To fix the samplesheet we needed to add the correct input sample name to E2-treated samples, which in this case was called “mcf7_input_e2”.

The fixed code in the script is:

nextflow run nf-core/chipseq -profile singularity \
  --max_memory 23.GB --max_cpus 8 \
  --input samplesheet.csv \
  --outdir results/nf-chip \
  --fasta $(pwd)/resources/GRCh38.109.chr21.fasta.gz \
  --gtf $(pwd)/resources/GRCh38.109.chr21.gtf.gz \
  --blacklist $(pwd)/resources/ENCFF356LFX_exclusion_lists.chr21.bed.gz \
  --macs_gsize 40000000 \
  --min_reps_consensus 2

After saving the fixed script, we ran with with:

bash scripts/01-chip_workflow.sh

The script started running successfully, with the progress being printed on the screen.

MultiQC report

In the previous exercise we’ve only processed a small number of samples, with fewer reads and one chromosome, due to time constraints. However, the full data includes 14 samples:

  • 6 samples pulled down with BRD4 antibody: 3 control (vehicle, ‘veh’) and 3 estrogen-treated (‘e2’);
  • 6 samples pulled down with H2Bub1 antibody: 3 control (vehicle, ‘veh’) and 3 estrogen-treated (‘e2’);
  • 2 input controls for ‘veh’ and ‘e2’ conditions.

We’ve processed the full dataset through the exact same nf-core/chipseq workflow and the output is in the preprocessed/nf-chip folder.

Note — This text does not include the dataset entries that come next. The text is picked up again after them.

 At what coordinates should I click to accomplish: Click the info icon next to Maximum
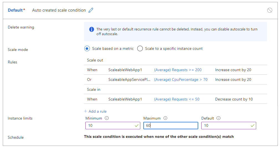tap(166, 118)
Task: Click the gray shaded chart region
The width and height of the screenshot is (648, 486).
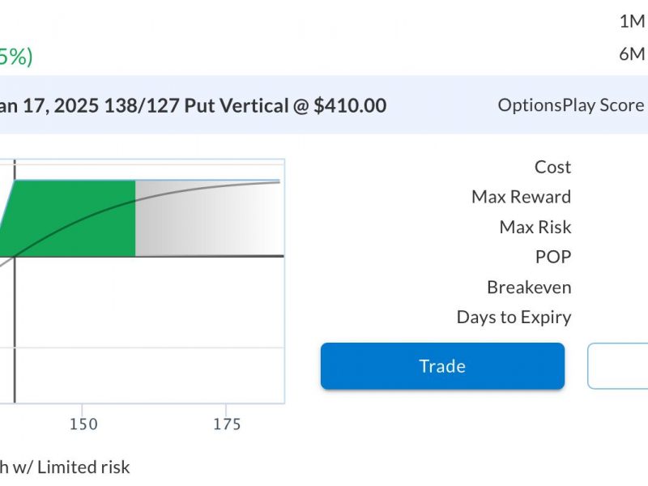Action: (x=209, y=218)
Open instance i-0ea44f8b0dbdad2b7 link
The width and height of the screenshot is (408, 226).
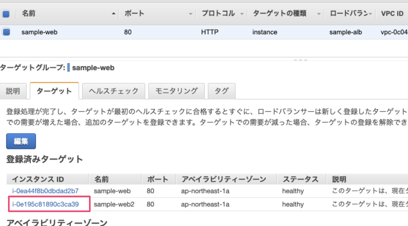pyautogui.click(x=45, y=191)
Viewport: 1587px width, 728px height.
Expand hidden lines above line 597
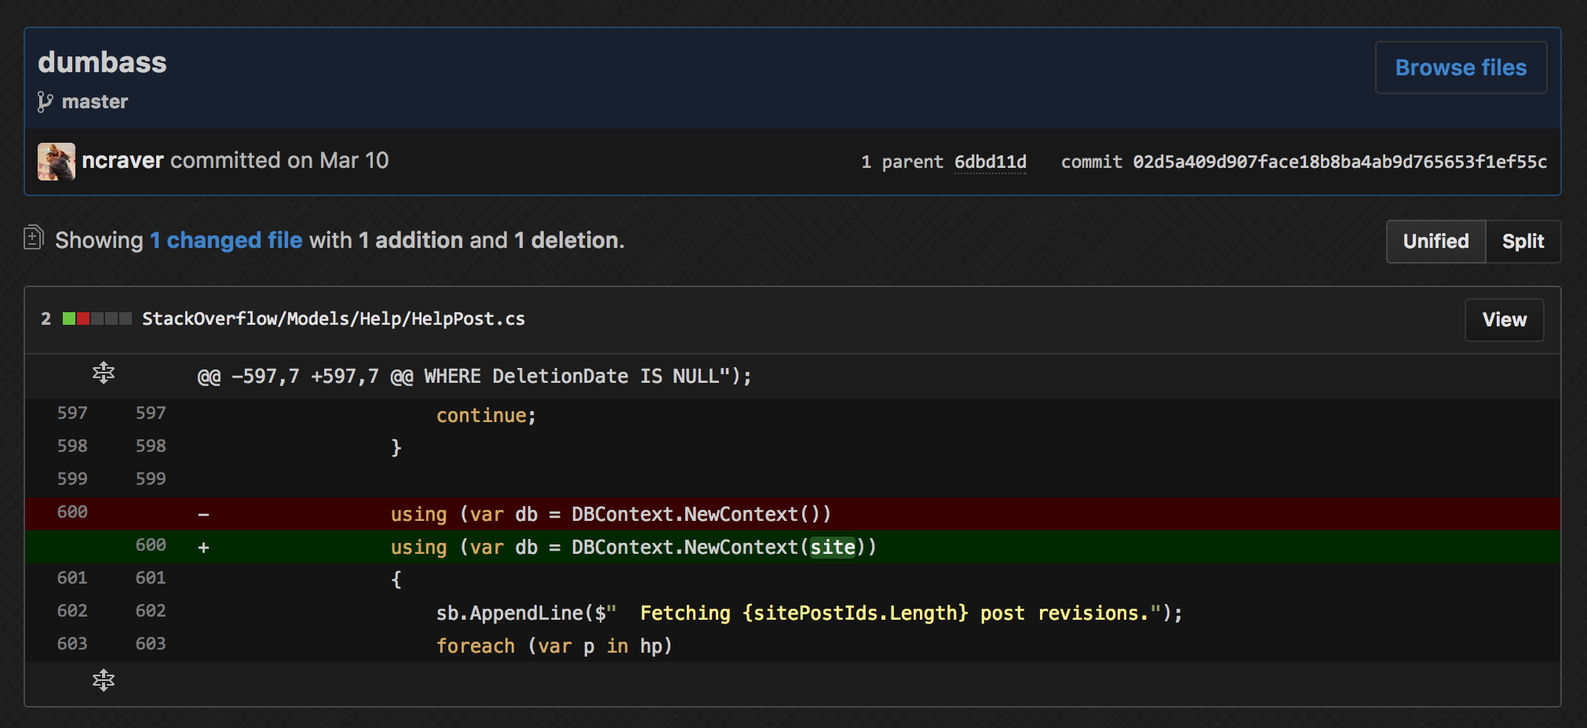tap(104, 373)
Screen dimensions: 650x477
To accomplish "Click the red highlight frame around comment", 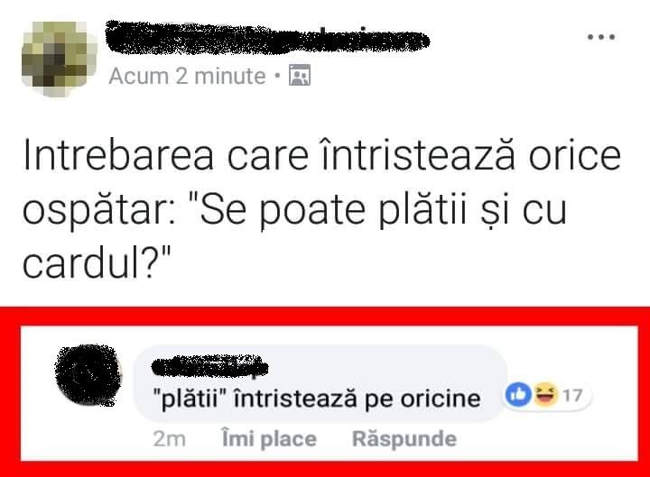I will (x=325, y=316).
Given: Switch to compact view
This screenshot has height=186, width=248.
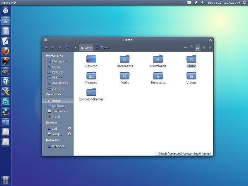Looking at the screenshot, I should pos(210,48).
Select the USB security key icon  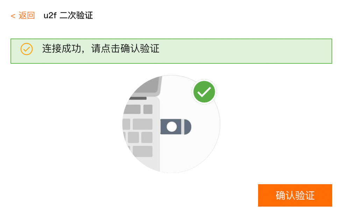[x=176, y=127]
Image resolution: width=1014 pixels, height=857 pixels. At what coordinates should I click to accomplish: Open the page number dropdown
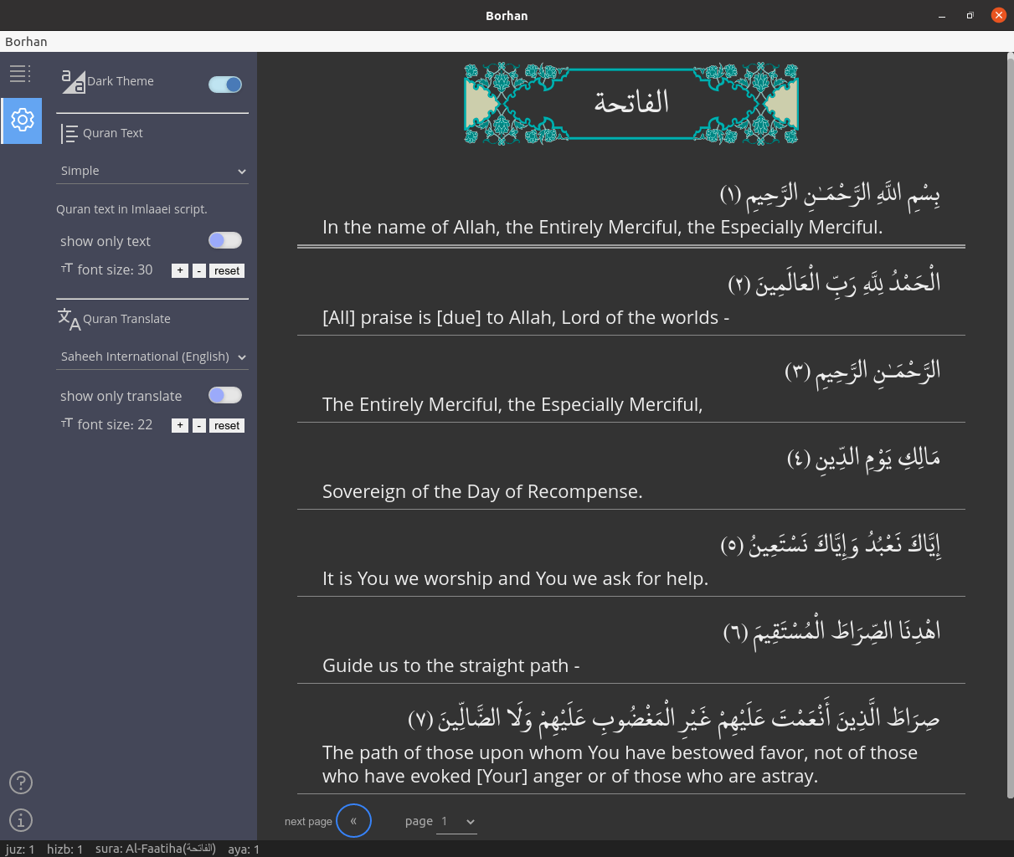(458, 822)

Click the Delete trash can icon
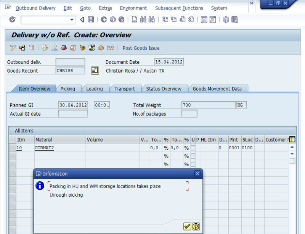(x=32, y=48)
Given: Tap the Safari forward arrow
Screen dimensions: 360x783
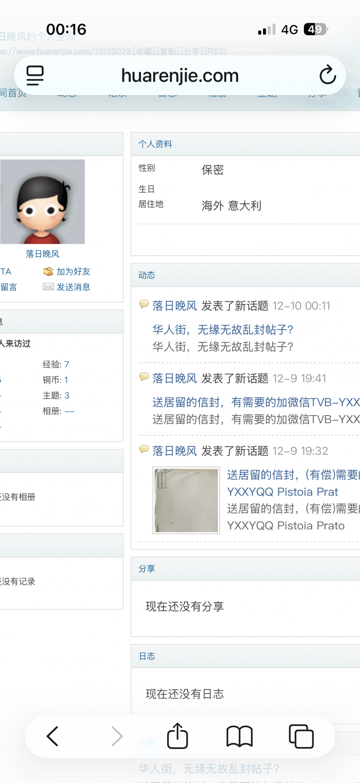Looking at the screenshot, I should point(117,736).
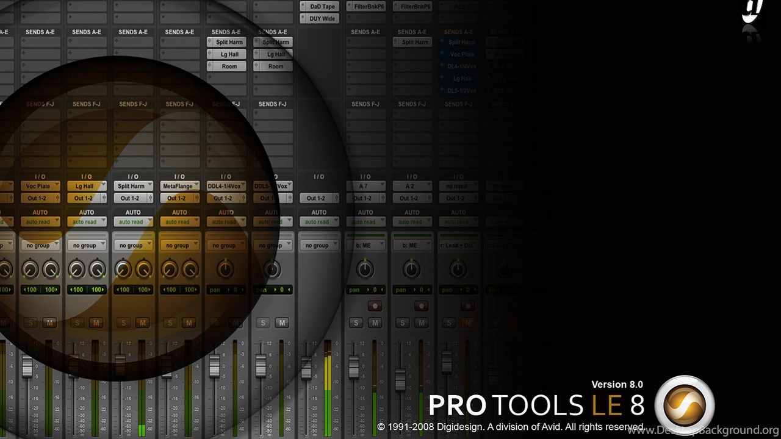The width and height of the screenshot is (781, 439).
Task: Click the Pro Tools LE 8 logo icon
Action: coord(684,405)
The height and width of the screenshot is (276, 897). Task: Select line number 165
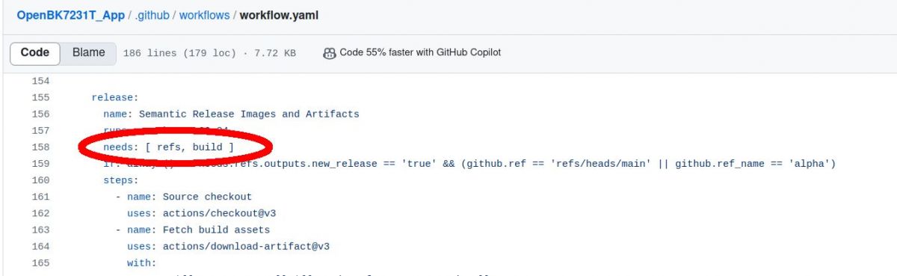(40, 263)
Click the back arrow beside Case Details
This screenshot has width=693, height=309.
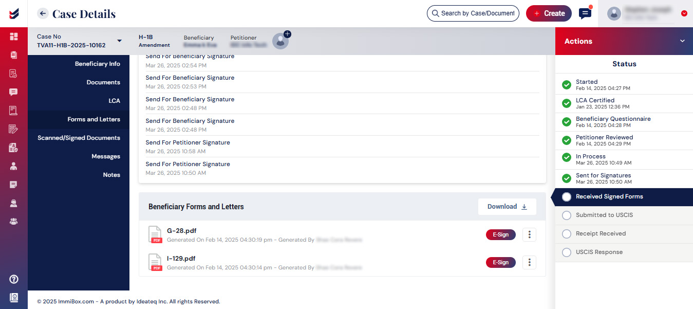[43, 13]
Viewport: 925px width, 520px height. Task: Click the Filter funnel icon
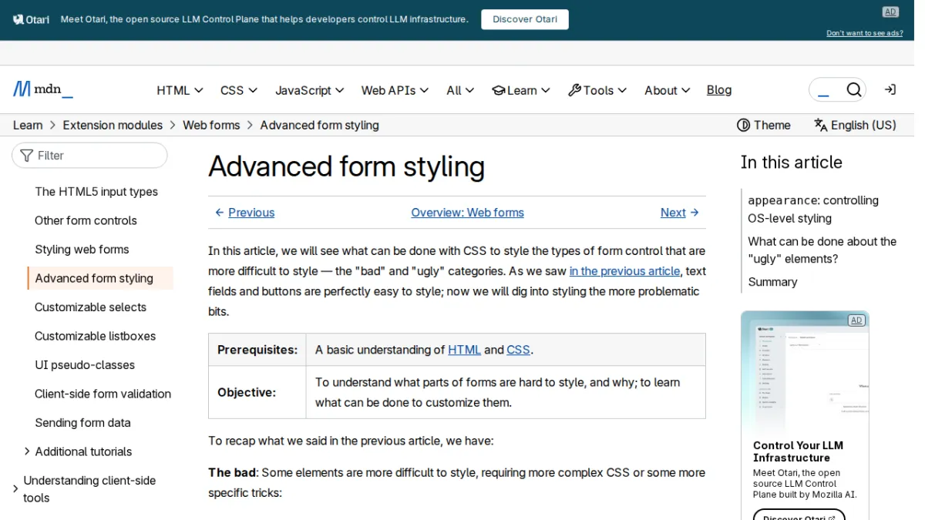pos(27,156)
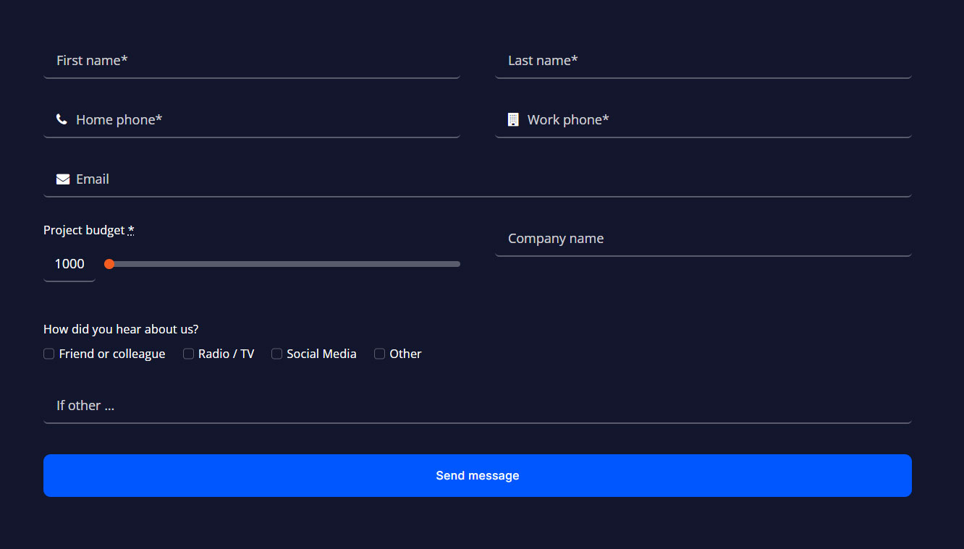The height and width of the screenshot is (549, 964).
Task: Focus the If other text field
Action: [478, 406]
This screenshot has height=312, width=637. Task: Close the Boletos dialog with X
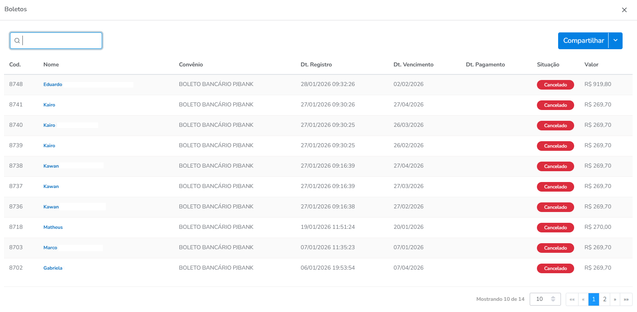click(624, 10)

Use the file browser to open the MultiQC report generated by the pipeline, which you can find in preprocessed/nf-chipseq/multiqc/broadPeak/multiqc_report.html. Answer the following questions:

  1. Was the quality of the raw FASTQ files acceptable? Was there any evidence for Illumina adapter contamination? Was this solved after trimming? (section “LIB: FastQC (raw)”)
  2. What was the percentage of mapped reads? (section “MERGED LIB: SAMTools (unfiltered)”)
  3. Were there any samples with >20% duplicate reads? (section “MERGED LIB: Picard (unfiltered)”)
  4. Looking at the fingerprint plot, what can you tell about the differences between the two antibodies? Do you expect different types of peaks? (section “MERGED LIB: deepTools”)
  5. From the read distribution profiles, do these two proteins bind to similar regions of annotated genes? (section “MERGED LIB: deepTools”)
  6. Was the peak count similar between the two antibodies? How about between replicates and treatments? (section “MERGED LIB: MACS2 peak count”)
  7. The ENCODE project uses the criteria below to evaluate if samples are good quality. Do our samples pass these thresholds? (section “MERGED LIB: MACS2 FRiP score” onwards)
  • FRiP > 1%
  • NSC > 1.05
  • RSC > 0.8
  1. Yes, the quality was very high, as is often the case with current Illumina chemistry.
  2. Generally the % of mapped reads was above 90%. The mapping rates seemed to be slightly lower for H2Bub1, but it doesn’t seem to be a reason for concern.
  3. No, the lowest sample had 87% unique reads (“h2bub1_veh_rep3”), suggesting no reason for concern.
  4. The fingerprint plot suggests that H2Bub1 has more consistently localised peaks compared to BRD4, as it shows “sharper” fingerprint curves.
  5. No, it seems like BRD4 binds primary upstream of the transcription start site (TSS), whereas H2Bub1 seems to occupy gene bodies (with some bias towards the 5’ of the genes).
  6. No, H2Bub1 had substantially more peaks than BRD4. This histone modification marks transcribed genes, so perhaps it is no surprise that so many peaks are found for it.
  7. None of our samples have FRiP > 1, but this is perhaps to be expected as these do not seem to occur as narrow, sharp peaks, but rather more broad. The same applies for the other criteria, as they are generally more suited to use with sharp peaks.
Visualising results in IGV

To visually inspect your results:

  • Open IGV (from the toolbar on the left)
  • Choose the “Human (hg38)” genome on the top-right drop-down menu
  • Go to “File” -> “Load from file…” and then navigate to preprocessed/nf-chipseq/bwa/mergedLibrary/bigwig/*.bigWig
  • Choose all the “bigWig” files in this folder (you can use the Shift key to select multiple files) and click “Open”
  • On the search bar at the top search for “ACTB” to look for enrichment in this region.

IGV is reasonably user-friendly and has many options to customise the display. By right-clicking on the track names on the left you can see many options.